The Chief Executive Officer shall make monthly reports on the operation of the Hospital to the Governing Board. He shall annually compile a complete statement of the work of the Hospital, both in its business management phase and its professional work, and including the operation of its subsidiaries and related entities, and shall submit this report to the Board each year. The Corporation through the Chief Executive Officer shall provide an annual audit to the Pitt County Board of Commissioners confirming compliance with all terms and conditions of the Agreement to Change Status of Pitt County Memorial Hospital, dated June 1, 1998.

Section 7.3 AMENDMENTS

Except as otherwise required in Articles 6 and 10 of the Articles of Incorporation, these Bylaws may be amended by way of addition, deletion, or other change at any regular meeting of the Board, provided written notice of any proposed amendment has been submitted to each member of the Board of Trustees at least five (5) days prior to such regular meeting. In the event that any amendment shall be proposed at any regular meeting of the Board and no written notice of any such proposed amendment shall have been given as above provided, then and in that event the proposed amendment may be discussed at the current meeting at which it is proposed but shall not be finally adopted until the next succeeding regular meeting.
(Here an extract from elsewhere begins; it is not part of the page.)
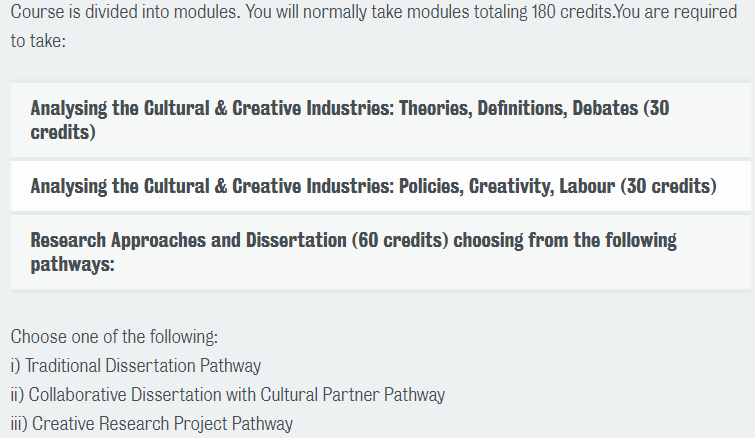The image size is (755, 438).
Task: Click the "Choose one of the following:" text
Action: (x=114, y=337)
Amendments must be passed by a vote of a majority of all the Trustees, unless the act of a greater number is required by Article 7 of the Articles of Incorporation, state law, or the Transfer Agreement with Pitt County, executed on June 1, 1998.

Section 7.4 GREENVILLE SERVICE LEAGUE

The Greenville Service League shall, at the option of the Board, operate approved activities within the Hospital.

Section 7.5 PITT COUNTY MEMORIAL HOSPITAL AUXILIARY

The Pitt County Memorial Hospital Auxiliary shall operate under the supervision of the President of the Hospital and its Bylaws shall be subject to the approval of the Board.

Section 7.6 CHILDREN'S HOSPITAL

The Pediatric Department may operate within the hospital a "Children's Hospital" which shall report to and be under the supervision of the President of the Hospital and whose Bylaws shall be subject to approval by the Board.

Section 7.7 SEAL

The Seal of the Corporation shall be circular in form and shall have inscribed on its fact the word "SEAL" and the name of the Corporation, and is to be secured in the Hospital.

SECRETARY'S CERTIFICATE

THIS IS TO CERTIFY that the foregoing Amended and restated Bylaws of Pitt County Memorial Hospital, Incorporated have been duly adopted and amended by the Board at a Meeting of the Board held on the _____18______day of _____April______, 2000.

Walter Morehead
Secretary

EXHIBIT A

STATEMENT OF FIDUCIARY SERVICE OBLIGATION

I, the undersigned, hereby accept and agree as a condition of appointment to the Board of Trustees of the Pitt County Memorial Hospital, Incorporated, to discharge my duties in good faith, with due care and in a manner I reasonable believe to be in the best interests of the Corporation, without regard to the interests of the entity or organization which appointed me to the Board or of any other third party. I further agree to abide by Board policies and Bylaws related to conflicts of interest.